To address these systemic issues,several strategic adjustments have been proposed to make the public-company model more attractive. The report suggests a multi-pronged approach to lowering the barriers for new entrants.. This includes raising and indexing public-float thresholds to ensure they remain relevant in a changiing economy.

By indexing these thresholds, policymakers could prevent the "on-ramp" from becoming obsolete as market sizes grow. Additionally, extending the duration of the IPO on-ramp would provide companies with a more gradual transition into the rigors of public life. Other suggestions include exempting a larger number of smaller companies from the 404(b) requirements, thereby reducing the immediate compliance costs for emerging enterprises.

Forcing the SEC to prioritize financial materiality

The Securities and Exchange Commission (SEC) is also identified as a central actor in this proposed overhaul. The text argues that the SEC should be mandated to review its disclosure mandates using a strict financial-materiality lens.

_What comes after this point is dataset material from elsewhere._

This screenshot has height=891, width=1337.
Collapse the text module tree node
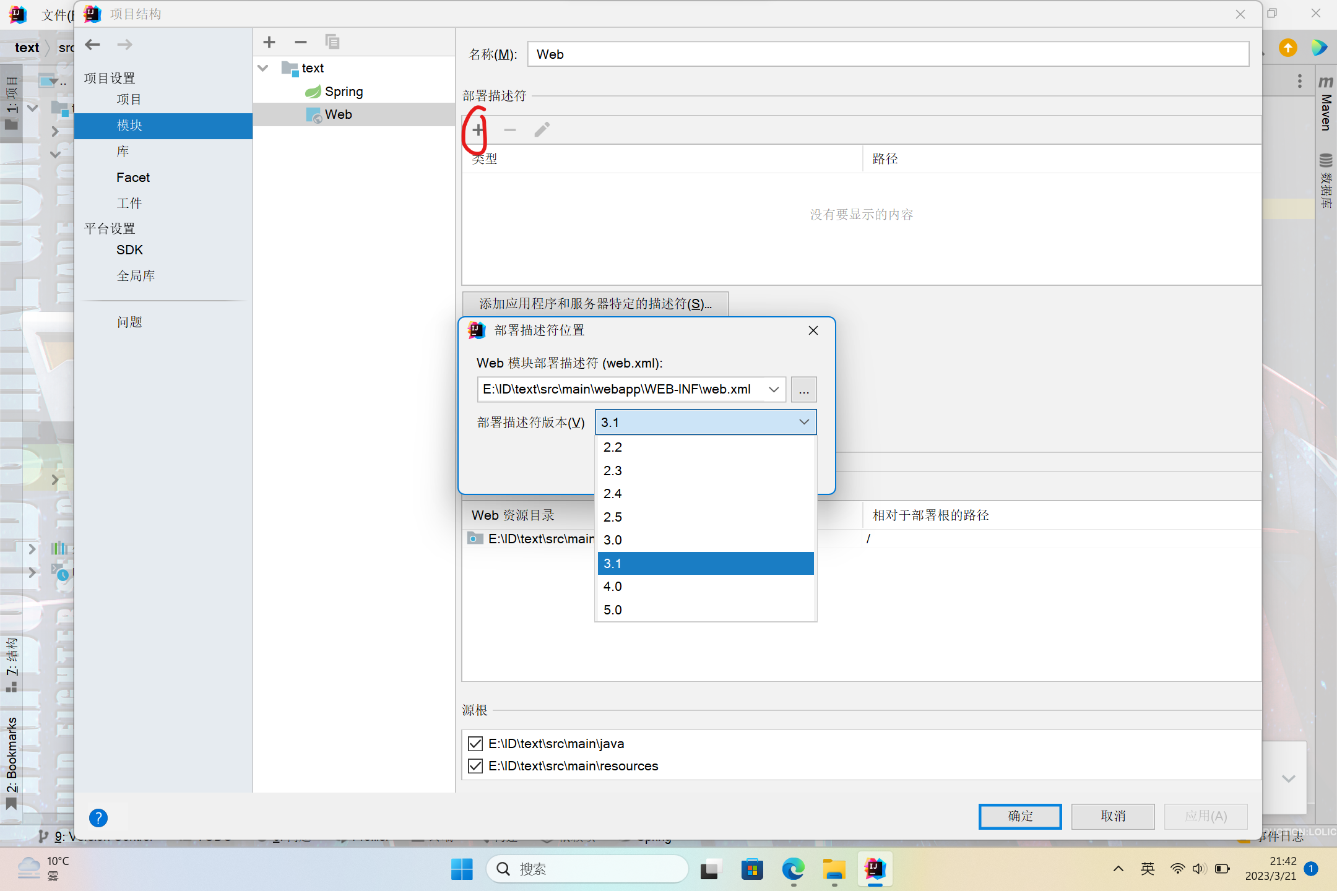[x=263, y=68]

Currently, the burden of reporting can be immense, often requiring companies to disclose information that may not have a direct impact on investment decisions.

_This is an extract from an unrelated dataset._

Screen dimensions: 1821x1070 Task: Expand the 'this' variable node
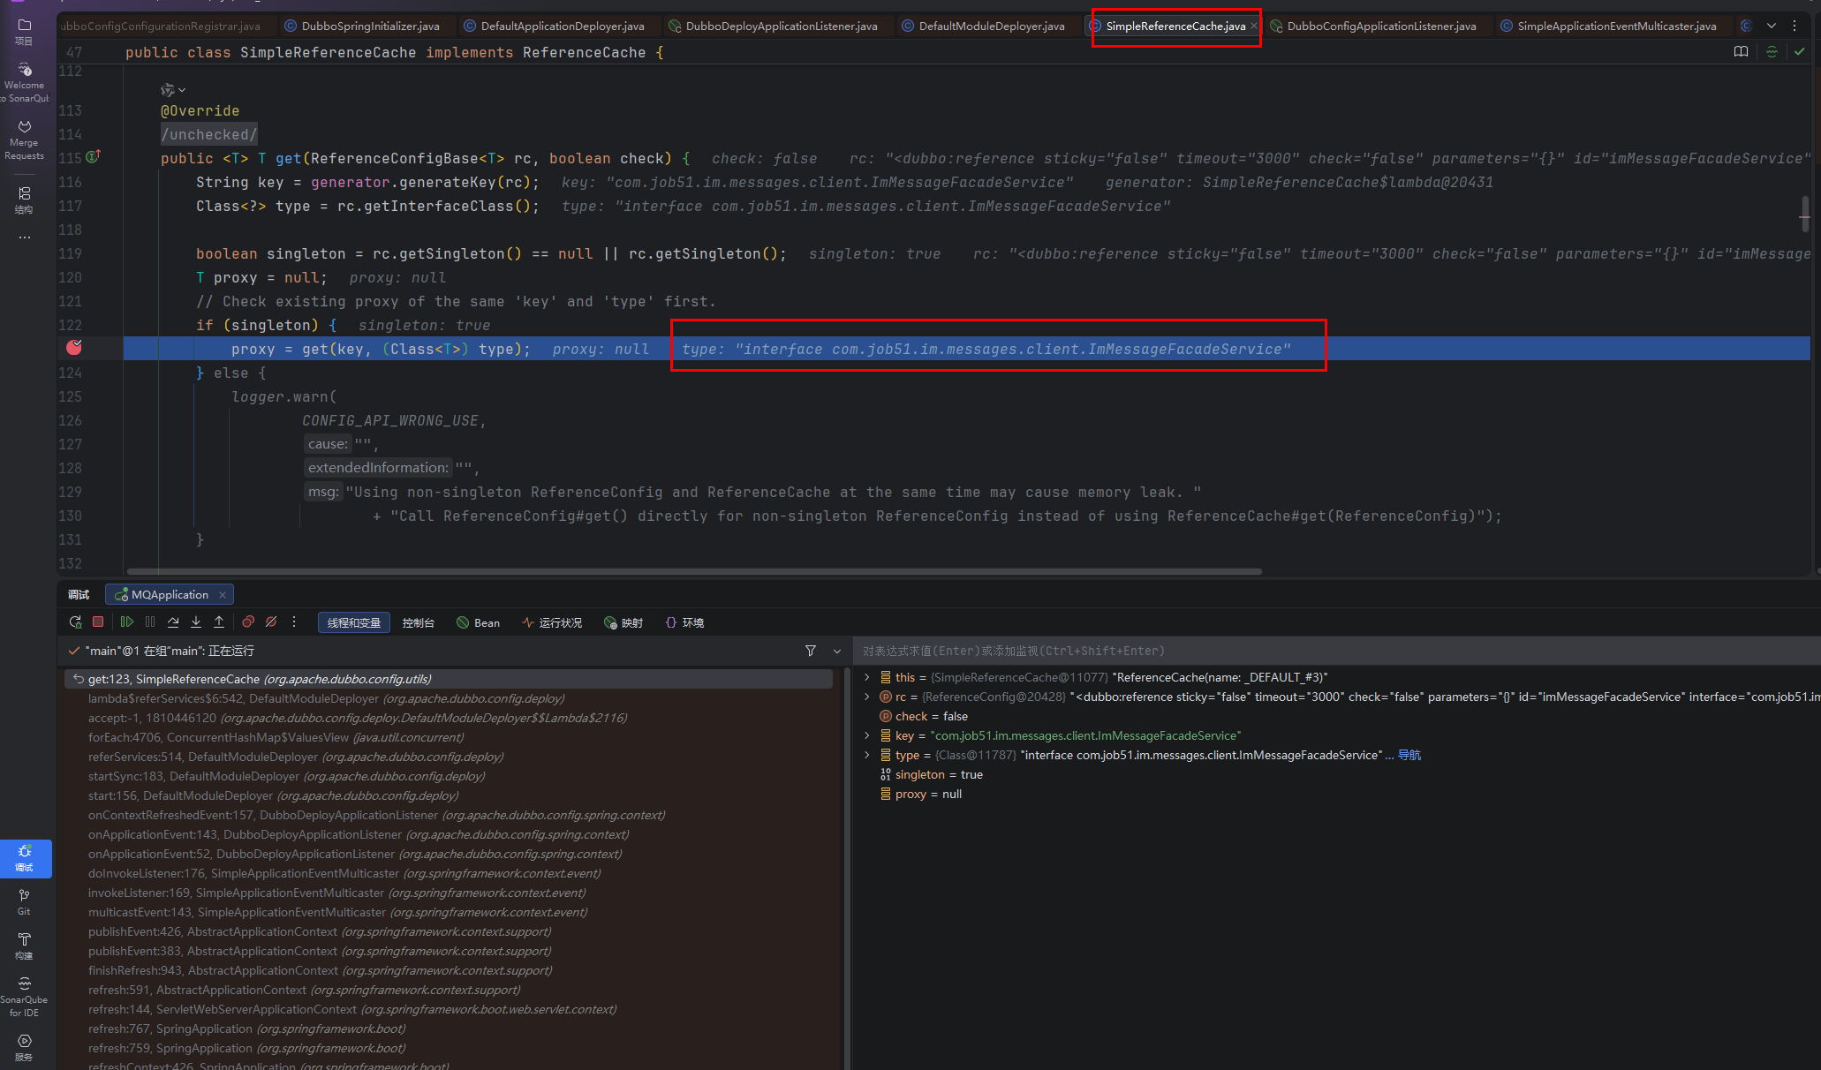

By refocusing on what is truly material to a company's financial health, regulators could significantly reduce the administrative weight on public firms without copmromising the quality of information available to investors.. This shift would aim to make the public markets more efficient for both the companies listed and the investors who trade them.

The missing roadmap for class-action litigation reform

Despite these proposed solutions, significant questions remain regarding the legal environment. While the report identifies class-action litigation as a major factor hindering the flow of public offerings, it remains unclear which specific legal reforms would be most effective. It is unknown whether the solution lies in changing how lawsuits are filed, how damages are calculated, or how companies are protected from frivolous claims.

Furthermore, the report does not specify which political factions or industry groups are leading the charge for these changes. without knowing who is driving the push for deregulation, it is difficult to assess how much momentum these proposals will actually gain in a legislative setting.